Com uma camiseta em que se lia "cinema contra o golpe", igual à vestida por cineastas de vários dos filmes exibidos, o paulista Baldo leu um texto: "Esse golpe é um ataque devastador não apenas à nossa democracia, mas a todas as conquistas sociais". E agradeceu ao ator principal, "por confiar em dois brancos".

No debate do filme, uma antropóloga contestou o retrato feito dos indígenas, especialmente a menção a práticas como o infanticídio e a condenação à homossexualidade nas tribos. Andrade se defendeu: "Quisemos retratar o personagem como mentalidade humana, e não como refém de uma cultura".

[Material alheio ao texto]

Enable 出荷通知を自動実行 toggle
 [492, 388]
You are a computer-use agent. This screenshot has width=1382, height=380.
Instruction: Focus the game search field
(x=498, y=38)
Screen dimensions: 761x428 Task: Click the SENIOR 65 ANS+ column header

Também compete pelo troféu Candango, que será anunciado na terça (27), o cearense "O Último Trago", do trio Luiz Pretti, Pedro Diogenes e Ricardo Pretti —integrantes do coletivo Alumbramento. O roteiro cheio de simbolismos serve de estofo à plasticidade das imagens, captadas em fotografia grandiosa.

Já "A Cidade em que Envelheço", de Marília Rocha, é uma trama sobre os silêncios e os desconfortos que o tempo traz: duas jovens amigas portuguesas se reencontram anos depois de terem perdido o contato quando uma delas resolve visitar a outra.

Em Brasília, o filme adquiriu inevitável comicidade nas cenas em que uma das personagens lusitanas faz troça das peculiaridades brasileiras: do hábito de pedir cigarro a desconhecidos nas ruas ao desleixo com que os azulejos são dispostos nos banheiros.